The French and Germans want tech giants to pay appropriate tax in Europe

Joseph Green
The TechNews
Published in
2 min readAug 10, 2017

The issue of tax in Europe, particularly in France and German, does not seem to be a happy one when it comes to tech giants like Apple, Google, Amazon, and Facebook. Both countries want tech companies to pay appropriate tax in Europe. They are saying that for the sake of the business, tech companies are paying tax in China, and as well as in the US, but when it comes in Europe it seems that they try to look for a loophole to escape the taxes.

Therefore, according to Bruno Le Maire, the Finance Minister of France, tech companies from now on have to pay appropriate tax in order to continue their business in Europe.

The finance minister recently said with Bloomberg that “Europe must learn to defend its economic interest much more firmly — China does it, the U.S. does it. “You cannot take the benefit of doing business in France or in Europe without paying the taxes that other companies — French or European companies — are paying.”

The main fact is that in Europe, Ireland and Luxembourg set low corporate tax rates in their countries; therefore, major foreign companies like Apple, Google, and Amazon are taking advantage of minimizing their taxes rather than paying more to other countries in Europe.

On the other hand countries like Germany, France, Italy, UK do not want to take fewer taxes from these tech companies rather a meaningful amount of tax is what they are asking for. Therefore, we can see that last year the European Commission accounted for Apple to pay billions of dollars in taxes.
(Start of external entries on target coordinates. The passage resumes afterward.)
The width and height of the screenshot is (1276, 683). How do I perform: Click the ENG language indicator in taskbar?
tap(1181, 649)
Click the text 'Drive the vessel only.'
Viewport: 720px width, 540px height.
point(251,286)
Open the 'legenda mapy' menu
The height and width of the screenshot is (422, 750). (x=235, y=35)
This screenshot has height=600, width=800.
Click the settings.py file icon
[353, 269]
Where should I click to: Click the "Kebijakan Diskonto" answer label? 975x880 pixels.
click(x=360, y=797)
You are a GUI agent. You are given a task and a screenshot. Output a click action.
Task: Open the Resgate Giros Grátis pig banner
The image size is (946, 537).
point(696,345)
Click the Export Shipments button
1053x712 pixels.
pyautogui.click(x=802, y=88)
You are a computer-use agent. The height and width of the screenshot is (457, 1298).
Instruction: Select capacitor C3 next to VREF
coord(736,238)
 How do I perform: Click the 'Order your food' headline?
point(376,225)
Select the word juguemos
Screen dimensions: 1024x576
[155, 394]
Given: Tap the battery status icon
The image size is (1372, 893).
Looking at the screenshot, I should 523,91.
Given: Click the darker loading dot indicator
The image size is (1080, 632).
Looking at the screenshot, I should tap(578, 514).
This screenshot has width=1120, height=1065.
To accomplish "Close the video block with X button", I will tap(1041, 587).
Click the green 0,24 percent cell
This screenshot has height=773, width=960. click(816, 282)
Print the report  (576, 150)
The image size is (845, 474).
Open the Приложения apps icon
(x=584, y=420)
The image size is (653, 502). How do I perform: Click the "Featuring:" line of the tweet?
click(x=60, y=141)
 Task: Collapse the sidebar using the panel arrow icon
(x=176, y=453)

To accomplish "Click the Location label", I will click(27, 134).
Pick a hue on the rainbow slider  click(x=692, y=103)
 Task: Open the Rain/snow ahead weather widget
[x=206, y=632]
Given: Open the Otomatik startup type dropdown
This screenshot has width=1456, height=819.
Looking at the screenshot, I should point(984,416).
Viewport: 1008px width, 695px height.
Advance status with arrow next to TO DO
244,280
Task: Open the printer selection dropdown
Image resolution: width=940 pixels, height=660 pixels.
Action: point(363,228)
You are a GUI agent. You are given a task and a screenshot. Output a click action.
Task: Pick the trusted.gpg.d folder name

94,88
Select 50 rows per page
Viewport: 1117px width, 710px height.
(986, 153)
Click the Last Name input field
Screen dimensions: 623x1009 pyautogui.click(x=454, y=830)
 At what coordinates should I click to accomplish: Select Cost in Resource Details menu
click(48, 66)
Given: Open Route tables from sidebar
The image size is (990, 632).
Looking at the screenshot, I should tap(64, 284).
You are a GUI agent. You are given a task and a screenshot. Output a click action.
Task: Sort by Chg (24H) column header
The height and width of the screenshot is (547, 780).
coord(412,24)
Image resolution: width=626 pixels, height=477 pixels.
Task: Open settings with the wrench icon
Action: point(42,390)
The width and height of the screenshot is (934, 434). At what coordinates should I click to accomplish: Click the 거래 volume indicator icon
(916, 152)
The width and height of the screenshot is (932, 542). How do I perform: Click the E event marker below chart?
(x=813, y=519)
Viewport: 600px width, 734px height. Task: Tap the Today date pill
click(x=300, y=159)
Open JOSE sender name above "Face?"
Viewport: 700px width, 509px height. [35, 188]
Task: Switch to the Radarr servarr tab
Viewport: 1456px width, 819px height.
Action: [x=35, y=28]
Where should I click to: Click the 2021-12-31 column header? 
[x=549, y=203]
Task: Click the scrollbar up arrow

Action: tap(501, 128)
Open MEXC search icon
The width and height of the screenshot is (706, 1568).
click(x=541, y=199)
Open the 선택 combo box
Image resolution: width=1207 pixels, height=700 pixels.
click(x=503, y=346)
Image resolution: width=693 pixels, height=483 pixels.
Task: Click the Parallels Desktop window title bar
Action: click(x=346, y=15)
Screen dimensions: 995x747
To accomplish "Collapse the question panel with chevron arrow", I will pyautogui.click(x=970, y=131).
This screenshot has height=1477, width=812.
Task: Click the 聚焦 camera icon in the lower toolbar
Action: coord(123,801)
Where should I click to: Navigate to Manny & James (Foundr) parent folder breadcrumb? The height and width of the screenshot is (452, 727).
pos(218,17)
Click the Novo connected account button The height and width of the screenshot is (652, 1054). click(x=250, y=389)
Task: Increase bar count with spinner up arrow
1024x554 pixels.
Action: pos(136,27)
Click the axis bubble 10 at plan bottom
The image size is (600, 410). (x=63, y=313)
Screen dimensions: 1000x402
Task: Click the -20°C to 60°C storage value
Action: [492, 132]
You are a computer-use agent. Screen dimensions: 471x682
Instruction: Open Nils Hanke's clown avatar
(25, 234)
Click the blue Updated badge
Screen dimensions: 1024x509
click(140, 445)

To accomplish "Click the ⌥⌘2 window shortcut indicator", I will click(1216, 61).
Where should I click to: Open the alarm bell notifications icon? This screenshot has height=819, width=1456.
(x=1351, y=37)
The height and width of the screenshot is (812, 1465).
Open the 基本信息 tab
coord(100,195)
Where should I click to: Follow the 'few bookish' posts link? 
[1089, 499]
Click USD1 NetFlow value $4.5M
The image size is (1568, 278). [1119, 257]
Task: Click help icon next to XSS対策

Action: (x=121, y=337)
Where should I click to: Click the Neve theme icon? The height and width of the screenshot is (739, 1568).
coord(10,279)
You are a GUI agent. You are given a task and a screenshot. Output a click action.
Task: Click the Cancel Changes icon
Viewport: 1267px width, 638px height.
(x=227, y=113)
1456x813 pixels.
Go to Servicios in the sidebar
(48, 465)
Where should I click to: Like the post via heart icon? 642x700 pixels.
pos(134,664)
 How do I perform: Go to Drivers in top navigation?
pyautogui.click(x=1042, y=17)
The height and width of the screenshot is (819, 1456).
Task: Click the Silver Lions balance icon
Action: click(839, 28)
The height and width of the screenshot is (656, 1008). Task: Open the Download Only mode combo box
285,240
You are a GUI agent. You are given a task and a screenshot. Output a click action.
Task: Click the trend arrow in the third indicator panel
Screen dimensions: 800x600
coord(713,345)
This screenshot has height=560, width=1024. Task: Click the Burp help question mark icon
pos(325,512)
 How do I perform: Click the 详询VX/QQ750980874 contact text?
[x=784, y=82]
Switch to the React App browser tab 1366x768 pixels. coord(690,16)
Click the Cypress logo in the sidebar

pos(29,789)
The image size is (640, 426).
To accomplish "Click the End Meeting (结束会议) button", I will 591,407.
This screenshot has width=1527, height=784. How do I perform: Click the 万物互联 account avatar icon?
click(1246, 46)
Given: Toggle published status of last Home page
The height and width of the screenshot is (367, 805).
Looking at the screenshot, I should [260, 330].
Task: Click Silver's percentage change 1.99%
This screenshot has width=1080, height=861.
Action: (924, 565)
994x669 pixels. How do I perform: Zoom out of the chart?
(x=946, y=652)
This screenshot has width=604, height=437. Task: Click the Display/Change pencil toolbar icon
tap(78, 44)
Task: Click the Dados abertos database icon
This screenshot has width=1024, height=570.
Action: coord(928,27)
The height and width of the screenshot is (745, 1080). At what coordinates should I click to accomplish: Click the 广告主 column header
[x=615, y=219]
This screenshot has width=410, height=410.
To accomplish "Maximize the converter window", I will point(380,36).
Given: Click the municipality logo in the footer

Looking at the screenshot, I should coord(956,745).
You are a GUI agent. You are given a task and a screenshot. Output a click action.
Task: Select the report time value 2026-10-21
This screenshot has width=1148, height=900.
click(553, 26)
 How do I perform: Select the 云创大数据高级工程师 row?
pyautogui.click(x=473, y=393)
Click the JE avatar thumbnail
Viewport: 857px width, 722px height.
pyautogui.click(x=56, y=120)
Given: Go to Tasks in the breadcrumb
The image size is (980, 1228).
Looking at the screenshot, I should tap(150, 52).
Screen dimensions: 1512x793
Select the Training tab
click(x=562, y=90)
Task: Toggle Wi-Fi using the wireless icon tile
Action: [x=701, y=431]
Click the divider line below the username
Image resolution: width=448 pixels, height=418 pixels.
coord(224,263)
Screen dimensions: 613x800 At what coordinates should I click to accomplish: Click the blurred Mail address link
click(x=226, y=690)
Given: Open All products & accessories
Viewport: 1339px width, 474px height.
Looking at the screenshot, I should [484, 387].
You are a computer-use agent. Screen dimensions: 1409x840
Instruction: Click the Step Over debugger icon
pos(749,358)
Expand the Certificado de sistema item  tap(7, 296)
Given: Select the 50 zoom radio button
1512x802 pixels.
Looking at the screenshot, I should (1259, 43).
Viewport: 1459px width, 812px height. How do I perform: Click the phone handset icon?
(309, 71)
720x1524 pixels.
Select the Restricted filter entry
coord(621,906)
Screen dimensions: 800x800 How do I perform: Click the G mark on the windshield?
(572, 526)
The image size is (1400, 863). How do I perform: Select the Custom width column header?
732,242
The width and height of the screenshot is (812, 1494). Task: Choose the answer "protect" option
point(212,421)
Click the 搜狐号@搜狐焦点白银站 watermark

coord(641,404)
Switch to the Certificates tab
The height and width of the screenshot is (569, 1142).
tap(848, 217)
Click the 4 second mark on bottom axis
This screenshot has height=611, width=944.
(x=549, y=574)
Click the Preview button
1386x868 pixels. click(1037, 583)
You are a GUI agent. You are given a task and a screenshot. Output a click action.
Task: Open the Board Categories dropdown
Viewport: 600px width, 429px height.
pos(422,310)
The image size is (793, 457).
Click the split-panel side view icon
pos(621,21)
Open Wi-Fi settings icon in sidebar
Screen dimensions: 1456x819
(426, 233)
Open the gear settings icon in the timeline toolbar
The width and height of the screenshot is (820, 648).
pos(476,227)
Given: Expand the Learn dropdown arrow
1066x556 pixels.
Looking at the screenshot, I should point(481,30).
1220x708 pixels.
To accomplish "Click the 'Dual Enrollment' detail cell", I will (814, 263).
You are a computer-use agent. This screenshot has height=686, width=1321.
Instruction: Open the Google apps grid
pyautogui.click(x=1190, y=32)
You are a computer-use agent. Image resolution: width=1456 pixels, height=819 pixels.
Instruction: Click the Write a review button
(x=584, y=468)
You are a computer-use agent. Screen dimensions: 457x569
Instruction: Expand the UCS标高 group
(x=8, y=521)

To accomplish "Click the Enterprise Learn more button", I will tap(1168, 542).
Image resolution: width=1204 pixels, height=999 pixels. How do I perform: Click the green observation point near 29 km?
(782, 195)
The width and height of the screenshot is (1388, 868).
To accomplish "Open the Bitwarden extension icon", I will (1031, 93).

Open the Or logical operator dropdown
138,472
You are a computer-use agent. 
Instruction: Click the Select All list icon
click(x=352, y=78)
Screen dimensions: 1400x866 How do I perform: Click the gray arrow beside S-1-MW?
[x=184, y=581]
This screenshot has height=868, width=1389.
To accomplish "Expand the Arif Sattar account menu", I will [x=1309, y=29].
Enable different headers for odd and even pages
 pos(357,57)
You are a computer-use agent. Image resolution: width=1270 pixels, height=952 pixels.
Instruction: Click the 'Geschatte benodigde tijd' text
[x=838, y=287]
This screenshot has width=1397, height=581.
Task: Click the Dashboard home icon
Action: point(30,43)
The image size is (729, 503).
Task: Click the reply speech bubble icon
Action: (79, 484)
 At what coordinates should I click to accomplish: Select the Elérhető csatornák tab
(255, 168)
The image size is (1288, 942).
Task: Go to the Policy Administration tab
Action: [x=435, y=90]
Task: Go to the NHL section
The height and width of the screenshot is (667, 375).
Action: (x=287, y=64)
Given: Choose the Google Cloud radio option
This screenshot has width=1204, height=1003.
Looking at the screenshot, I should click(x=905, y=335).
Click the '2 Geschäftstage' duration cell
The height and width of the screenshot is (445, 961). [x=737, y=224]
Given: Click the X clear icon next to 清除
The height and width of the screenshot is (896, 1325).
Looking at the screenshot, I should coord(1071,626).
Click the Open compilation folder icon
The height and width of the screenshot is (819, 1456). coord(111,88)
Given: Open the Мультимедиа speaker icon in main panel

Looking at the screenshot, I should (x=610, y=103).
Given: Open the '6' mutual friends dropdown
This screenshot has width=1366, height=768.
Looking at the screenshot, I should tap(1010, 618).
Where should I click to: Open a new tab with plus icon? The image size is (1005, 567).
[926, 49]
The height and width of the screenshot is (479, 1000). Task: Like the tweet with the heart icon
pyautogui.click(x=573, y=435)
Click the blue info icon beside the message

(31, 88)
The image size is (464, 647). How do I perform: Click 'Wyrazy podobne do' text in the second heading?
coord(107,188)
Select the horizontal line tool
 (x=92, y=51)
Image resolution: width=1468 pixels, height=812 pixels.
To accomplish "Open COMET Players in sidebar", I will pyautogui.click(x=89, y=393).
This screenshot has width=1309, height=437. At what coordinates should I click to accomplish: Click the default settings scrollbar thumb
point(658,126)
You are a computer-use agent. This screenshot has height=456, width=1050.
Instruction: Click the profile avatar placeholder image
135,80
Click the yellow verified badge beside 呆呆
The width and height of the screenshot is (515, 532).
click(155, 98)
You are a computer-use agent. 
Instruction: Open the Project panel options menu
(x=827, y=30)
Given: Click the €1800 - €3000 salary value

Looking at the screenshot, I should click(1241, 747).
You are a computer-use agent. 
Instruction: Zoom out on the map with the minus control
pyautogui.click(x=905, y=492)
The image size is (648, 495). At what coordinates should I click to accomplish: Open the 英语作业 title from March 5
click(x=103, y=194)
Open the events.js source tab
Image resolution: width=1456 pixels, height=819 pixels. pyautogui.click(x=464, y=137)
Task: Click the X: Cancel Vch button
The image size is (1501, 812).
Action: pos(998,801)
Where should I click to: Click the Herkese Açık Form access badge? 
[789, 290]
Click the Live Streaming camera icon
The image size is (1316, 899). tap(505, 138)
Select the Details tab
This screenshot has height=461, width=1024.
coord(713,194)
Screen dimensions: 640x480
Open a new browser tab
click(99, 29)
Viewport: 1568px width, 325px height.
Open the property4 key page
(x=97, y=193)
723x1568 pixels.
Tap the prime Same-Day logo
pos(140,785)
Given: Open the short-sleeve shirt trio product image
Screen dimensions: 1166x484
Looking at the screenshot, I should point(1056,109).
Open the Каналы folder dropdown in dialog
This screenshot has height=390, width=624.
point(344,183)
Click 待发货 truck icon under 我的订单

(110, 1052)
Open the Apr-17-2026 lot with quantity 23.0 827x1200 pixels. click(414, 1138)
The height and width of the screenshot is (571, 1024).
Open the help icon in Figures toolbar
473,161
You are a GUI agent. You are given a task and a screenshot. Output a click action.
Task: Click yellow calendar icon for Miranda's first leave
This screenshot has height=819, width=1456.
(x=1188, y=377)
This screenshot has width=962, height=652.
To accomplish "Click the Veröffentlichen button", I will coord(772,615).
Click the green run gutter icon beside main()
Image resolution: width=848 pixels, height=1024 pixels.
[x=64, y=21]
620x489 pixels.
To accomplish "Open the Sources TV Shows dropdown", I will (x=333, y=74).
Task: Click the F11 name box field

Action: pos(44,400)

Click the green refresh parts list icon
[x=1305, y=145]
Coming in September, the European Union will have an important meeting, where the French are supposed to propose the new tax regulation for tech companies. This proposal was what Germany and France discussed last month. France’s President Emmanuel Macron has set out to lower French corporate taxes to 25 percent for five years and Bruno Le Maire is also expecting that other European countries would follow the same path to stay together.

Regarding this issue, Maire said to Bloomberg that “France was making a considerable effort. We’re asking other member states of the euro zone to make a similar effort in the other direction.”